Action item = Extract from the entries below, exactly as given, only the lines from the line containing "Open comments using" to the line containing "Task: Advance the", both lines included.

Extracted data entries =

• • • • •

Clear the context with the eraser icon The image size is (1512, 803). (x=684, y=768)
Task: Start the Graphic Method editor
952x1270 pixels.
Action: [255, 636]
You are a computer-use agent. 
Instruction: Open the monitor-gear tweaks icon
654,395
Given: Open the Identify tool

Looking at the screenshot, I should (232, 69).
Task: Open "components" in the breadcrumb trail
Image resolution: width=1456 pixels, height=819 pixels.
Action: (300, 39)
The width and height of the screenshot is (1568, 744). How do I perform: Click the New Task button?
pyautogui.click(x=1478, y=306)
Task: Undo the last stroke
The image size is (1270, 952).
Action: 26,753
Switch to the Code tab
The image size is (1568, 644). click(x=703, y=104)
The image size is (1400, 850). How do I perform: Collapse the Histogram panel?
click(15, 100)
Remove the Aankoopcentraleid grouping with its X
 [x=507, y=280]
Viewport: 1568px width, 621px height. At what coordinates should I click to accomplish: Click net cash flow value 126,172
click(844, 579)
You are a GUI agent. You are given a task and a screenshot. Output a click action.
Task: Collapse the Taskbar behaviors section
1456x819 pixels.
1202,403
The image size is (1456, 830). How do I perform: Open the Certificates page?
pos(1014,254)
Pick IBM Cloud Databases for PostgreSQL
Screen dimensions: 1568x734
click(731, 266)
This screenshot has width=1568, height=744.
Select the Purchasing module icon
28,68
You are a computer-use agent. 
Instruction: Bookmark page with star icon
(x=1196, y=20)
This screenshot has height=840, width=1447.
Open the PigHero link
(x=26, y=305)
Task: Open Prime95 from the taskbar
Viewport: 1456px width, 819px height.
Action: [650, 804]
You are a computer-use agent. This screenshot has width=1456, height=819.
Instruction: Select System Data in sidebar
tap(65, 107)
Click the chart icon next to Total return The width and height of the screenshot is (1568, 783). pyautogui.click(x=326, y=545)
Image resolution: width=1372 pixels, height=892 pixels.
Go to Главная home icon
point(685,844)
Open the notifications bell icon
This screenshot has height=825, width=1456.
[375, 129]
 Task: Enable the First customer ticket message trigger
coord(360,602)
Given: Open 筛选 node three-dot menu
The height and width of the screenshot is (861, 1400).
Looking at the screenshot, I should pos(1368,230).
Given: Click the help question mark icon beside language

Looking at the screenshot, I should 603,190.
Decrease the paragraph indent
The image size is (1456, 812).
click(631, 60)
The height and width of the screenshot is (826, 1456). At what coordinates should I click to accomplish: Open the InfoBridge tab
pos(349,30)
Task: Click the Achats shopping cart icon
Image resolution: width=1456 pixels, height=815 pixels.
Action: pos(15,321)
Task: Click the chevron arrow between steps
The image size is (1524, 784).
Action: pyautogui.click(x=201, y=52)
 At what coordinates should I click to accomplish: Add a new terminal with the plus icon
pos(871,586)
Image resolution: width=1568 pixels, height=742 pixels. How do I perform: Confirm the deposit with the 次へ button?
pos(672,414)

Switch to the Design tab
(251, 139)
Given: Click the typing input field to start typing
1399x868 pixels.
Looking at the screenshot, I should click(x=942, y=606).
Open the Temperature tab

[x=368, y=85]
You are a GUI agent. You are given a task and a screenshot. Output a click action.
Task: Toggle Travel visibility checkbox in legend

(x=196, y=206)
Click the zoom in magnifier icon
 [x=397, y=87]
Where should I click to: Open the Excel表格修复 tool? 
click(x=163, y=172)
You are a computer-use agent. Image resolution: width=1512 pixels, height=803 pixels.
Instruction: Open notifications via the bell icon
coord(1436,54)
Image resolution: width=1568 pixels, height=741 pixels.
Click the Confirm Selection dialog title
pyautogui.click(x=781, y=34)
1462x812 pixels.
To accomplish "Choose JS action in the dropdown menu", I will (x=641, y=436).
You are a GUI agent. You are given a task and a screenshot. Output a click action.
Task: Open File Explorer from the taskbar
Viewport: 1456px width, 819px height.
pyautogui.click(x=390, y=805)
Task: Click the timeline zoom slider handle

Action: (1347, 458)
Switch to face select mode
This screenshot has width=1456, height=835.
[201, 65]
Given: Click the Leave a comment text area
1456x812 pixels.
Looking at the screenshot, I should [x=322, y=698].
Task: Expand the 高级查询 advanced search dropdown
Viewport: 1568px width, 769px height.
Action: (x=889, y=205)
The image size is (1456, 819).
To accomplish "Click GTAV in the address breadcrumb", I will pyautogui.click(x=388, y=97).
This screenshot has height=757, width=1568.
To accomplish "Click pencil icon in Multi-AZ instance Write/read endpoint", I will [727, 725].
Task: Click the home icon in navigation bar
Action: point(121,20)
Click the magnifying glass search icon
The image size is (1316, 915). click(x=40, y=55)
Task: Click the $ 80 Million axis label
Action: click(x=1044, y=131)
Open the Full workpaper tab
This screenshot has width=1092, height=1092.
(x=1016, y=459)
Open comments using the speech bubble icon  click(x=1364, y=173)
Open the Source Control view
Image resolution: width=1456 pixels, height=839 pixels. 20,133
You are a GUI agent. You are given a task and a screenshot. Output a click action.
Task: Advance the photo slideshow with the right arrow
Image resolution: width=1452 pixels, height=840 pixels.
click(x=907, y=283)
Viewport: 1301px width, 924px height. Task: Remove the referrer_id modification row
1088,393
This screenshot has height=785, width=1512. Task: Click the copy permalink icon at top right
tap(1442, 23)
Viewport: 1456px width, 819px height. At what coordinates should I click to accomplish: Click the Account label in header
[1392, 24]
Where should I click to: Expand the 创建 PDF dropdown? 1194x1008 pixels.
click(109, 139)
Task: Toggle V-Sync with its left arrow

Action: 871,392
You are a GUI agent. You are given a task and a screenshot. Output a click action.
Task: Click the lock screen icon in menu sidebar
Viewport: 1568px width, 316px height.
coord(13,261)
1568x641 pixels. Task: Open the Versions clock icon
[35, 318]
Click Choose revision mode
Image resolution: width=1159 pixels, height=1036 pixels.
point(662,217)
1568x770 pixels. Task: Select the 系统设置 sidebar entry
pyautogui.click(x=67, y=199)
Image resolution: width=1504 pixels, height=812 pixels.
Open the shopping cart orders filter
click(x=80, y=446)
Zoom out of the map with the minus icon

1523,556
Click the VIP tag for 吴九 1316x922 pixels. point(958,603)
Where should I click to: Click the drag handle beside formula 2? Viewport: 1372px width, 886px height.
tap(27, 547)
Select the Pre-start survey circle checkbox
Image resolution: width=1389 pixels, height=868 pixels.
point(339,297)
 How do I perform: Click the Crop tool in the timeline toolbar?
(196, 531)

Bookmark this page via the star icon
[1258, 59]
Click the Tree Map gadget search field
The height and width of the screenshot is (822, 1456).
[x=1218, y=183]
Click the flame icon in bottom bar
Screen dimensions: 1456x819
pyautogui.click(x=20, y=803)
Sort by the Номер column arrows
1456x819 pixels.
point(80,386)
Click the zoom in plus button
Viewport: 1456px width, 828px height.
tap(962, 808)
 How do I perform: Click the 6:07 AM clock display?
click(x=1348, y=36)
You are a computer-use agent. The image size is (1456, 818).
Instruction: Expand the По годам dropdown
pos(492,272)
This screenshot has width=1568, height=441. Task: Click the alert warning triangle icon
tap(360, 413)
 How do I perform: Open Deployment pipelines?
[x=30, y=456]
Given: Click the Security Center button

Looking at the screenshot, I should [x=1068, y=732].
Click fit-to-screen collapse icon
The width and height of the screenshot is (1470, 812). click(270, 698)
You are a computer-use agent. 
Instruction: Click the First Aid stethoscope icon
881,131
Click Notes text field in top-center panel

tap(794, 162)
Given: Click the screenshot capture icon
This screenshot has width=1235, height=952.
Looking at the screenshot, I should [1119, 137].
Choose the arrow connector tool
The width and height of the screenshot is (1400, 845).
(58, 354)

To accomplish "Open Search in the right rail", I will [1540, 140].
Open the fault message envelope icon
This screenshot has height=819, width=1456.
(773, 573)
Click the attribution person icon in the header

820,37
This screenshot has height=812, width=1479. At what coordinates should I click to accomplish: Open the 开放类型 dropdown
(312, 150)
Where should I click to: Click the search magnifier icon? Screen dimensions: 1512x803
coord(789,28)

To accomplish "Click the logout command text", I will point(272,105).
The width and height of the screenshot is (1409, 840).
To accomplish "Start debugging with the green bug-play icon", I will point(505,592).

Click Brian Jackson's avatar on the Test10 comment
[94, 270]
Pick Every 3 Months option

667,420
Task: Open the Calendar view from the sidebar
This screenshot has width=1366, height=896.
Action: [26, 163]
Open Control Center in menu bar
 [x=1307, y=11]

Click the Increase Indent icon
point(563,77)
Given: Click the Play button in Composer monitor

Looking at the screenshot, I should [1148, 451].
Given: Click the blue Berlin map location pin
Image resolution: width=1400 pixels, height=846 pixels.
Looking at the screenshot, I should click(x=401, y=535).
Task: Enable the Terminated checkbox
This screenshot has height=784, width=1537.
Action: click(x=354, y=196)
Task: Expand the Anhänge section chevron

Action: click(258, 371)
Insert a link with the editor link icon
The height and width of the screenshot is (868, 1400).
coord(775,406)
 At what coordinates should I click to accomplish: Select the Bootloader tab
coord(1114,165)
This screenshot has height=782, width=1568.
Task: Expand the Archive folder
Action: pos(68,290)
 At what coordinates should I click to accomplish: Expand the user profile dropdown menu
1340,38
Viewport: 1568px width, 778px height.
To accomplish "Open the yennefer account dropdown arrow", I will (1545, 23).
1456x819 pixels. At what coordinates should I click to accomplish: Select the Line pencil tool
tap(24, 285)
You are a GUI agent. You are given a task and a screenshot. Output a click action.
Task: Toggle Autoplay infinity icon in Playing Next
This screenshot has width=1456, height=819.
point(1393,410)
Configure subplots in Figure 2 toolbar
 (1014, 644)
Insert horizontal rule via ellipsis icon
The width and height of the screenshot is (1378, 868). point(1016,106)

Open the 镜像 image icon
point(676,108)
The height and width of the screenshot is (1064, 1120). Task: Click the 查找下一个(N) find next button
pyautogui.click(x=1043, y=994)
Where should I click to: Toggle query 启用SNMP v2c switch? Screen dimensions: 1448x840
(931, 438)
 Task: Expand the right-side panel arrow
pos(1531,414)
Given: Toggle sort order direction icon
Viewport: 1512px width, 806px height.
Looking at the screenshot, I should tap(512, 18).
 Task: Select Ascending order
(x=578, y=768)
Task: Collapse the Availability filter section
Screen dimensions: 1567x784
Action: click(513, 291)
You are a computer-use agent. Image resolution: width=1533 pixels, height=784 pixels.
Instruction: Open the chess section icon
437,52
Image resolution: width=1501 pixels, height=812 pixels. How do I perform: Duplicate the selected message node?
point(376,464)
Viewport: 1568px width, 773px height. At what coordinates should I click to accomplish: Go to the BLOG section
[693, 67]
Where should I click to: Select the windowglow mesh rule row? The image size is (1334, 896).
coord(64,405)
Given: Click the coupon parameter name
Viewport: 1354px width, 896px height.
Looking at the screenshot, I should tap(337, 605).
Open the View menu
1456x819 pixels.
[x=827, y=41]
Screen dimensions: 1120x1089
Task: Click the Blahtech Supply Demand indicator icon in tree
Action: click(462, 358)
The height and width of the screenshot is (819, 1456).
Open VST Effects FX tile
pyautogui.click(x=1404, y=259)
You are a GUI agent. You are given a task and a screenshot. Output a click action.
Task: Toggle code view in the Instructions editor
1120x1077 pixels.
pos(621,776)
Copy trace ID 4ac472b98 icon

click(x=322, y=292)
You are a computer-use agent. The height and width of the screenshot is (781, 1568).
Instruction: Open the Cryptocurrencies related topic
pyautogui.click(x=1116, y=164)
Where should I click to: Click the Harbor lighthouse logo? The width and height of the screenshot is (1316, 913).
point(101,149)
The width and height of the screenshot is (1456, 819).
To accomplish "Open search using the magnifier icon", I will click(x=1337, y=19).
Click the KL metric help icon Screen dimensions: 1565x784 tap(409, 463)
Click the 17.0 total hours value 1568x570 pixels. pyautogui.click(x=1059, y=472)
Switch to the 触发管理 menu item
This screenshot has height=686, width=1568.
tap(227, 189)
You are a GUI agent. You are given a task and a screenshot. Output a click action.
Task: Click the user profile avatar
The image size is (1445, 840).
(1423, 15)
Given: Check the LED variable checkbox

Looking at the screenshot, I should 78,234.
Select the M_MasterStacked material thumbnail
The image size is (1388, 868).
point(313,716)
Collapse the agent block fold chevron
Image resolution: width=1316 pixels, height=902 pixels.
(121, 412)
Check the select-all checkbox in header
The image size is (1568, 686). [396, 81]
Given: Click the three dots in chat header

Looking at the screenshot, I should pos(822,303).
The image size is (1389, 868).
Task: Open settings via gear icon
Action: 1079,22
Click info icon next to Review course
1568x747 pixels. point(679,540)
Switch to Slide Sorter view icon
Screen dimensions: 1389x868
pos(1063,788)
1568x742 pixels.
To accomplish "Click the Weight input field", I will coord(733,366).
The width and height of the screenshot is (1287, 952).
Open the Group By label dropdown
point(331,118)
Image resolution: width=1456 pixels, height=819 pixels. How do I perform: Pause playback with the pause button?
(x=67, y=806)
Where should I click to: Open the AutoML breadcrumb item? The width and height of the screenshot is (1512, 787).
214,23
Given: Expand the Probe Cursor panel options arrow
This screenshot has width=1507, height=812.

• • • • •

Written answer =
Open comments using the speech bubble icon  click(x=1364, y=173)
Open the Source Control view
Image resolution: width=1456 pixels, height=839 pixels. 20,133
You are a GUI agent. You are given a task and a screenshot. Output a click action.
Task: Advance the photo slideshow with the right arrow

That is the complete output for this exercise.